= Battletech Field Manual: Draconis Combine =

Battletech Field Manual: Draconis Combine is a 1996 tabletop game supplement published by FASA for BattleTech.

==Contents==
Battletech Field Manual: Draconis Combine is a supplement in which the military force of House Kurita—the Draconis Combine Mustered Soldiery (DCMS)—is explored. The DCMS distinguishes itself by adhering to the code of Bushido, reflecting the cultural inheritance of the Kuritan people through a strong emphasis on honor and personal dignity. The manual opens by examining the military's central position within the Combine's five-pillar structure, and how Bushido has evolved over the last century to adapt to the changing nature of warfare across the Inner Sphere. The book proceeds with an in-depth look at the organization of DCMS assets, from BattleMechs to Aerospace forces, infantry, and armor divisions. It also explores rank insignia, uniforms, decorations, and outlines military career progression through the Combine's academies and training schools. New BattleMech models, pieces of equipment, battle armor, and warships are introduced with accompanying record sheets and backstories. The main part of the manual is a comprehensive registry of DCMS regiments, including prestigious elite units like the Swords of Light, regional District regulars, specialized groups such as the Sun Zhang regiments, and the Ghost regiments—formed from the Yakuza underworld by Theodore Kurita.

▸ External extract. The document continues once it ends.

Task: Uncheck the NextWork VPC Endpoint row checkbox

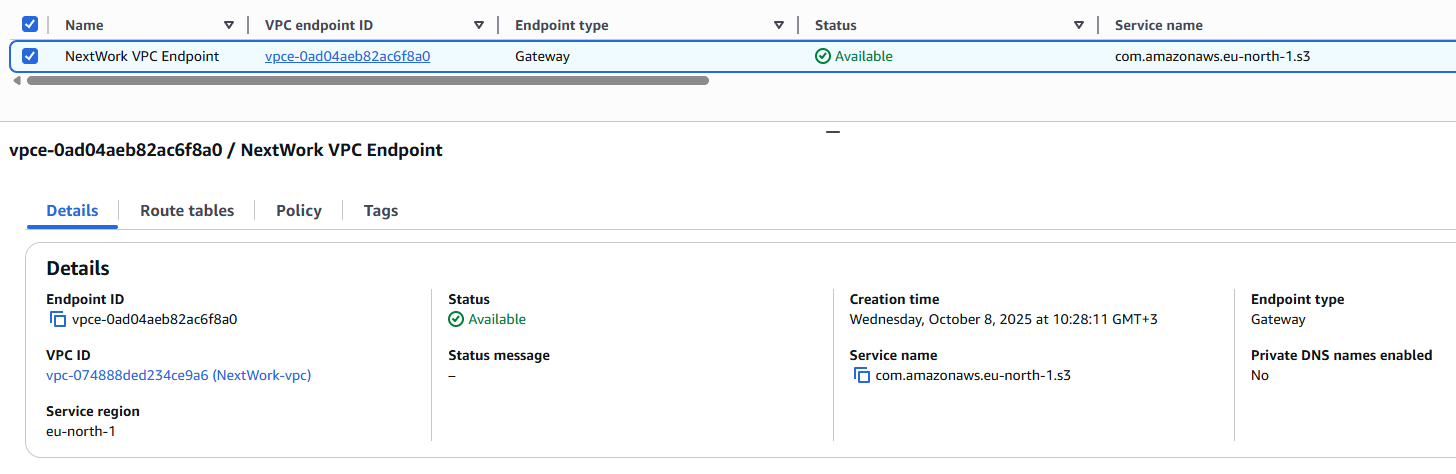Action: click(x=30, y=56)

Each unit is presented with its historical background, strength profile, and unique insignia, adding color and identity to their narrative.

==Reception==
Alex Bund reviewed Field Manual: Draconis Combine for Arcane magazine, rating it a 9 out of 10 overall, and stated that "Complete with eight pages of colour artwork, Draconis Combine is another excellent release for a game which continues to grow in both strength and depth."